(Excerpted data)
--- START ---

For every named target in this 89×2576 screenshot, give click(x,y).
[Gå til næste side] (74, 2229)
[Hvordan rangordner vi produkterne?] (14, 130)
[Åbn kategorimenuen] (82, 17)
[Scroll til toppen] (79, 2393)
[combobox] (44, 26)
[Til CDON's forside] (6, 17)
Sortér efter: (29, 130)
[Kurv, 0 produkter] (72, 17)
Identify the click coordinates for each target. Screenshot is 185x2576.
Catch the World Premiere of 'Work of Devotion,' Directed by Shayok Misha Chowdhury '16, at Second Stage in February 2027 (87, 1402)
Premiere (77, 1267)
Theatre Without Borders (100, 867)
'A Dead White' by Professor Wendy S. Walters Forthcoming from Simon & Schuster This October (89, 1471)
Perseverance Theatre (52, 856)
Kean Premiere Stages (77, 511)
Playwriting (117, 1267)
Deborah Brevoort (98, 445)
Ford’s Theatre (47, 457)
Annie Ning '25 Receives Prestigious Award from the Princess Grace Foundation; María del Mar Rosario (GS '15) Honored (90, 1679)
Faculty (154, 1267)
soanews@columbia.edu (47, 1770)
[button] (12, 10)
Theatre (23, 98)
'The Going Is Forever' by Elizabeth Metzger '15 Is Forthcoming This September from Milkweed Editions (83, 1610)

--- END ---

(Task objective)
Write out, please, all of the material above exactly as written.

(Answer section)
For every named target in this 89×2576 screenshot, give click(x,y).
[Gå til næste side] (74, 2229)
[Hvordan rangordner vi produkterne?] (14, 130)
[Åbn kategorimenuen] (82, 17)
[Scroll til toppen] (79, 2393)
[combobox] (44, 26)
[Til CDON's forside] (6, 17)
Sortér efter: (29, 130)
[Kurv, 0 produkter] (72, 17)
Identify the click coordinates for each target. Screenshot is 185x2576.
Catch the World Premiere of 'Work of Devotion,' Directed by Shayok Misha Chowdhury '16, at Second Stage in February 2027 (87, 1402)
Premiere (77, 1267)
Theatre Without Borders (100, 867)
'A Dead White' by Professor Wendy S. Walters Forthcoming from Simon & Schuster This October (89, 1471)
Perseverance Theatre (52, 856)
Kean Premiere Stages (77, 511)
Playwriting (117, 1267)
Deborah Brevoort (98, 445)
Ford’s Theatre (47, 457)
Annie Ning '25 Receives Prestigious Award from the Princess Grace Foundation; María del Mar Rosario (GS '15) Honored (90, 1679)
Faculty (154, 1267)
soanews@columbia.edu (47, 1770)
[button] (12, 10)
Theatre (23, 98)
'The Going Is Forever' by Elizabeth Metzger '15 Is Forthcoming This September from Milkweed Editions (83, 1610)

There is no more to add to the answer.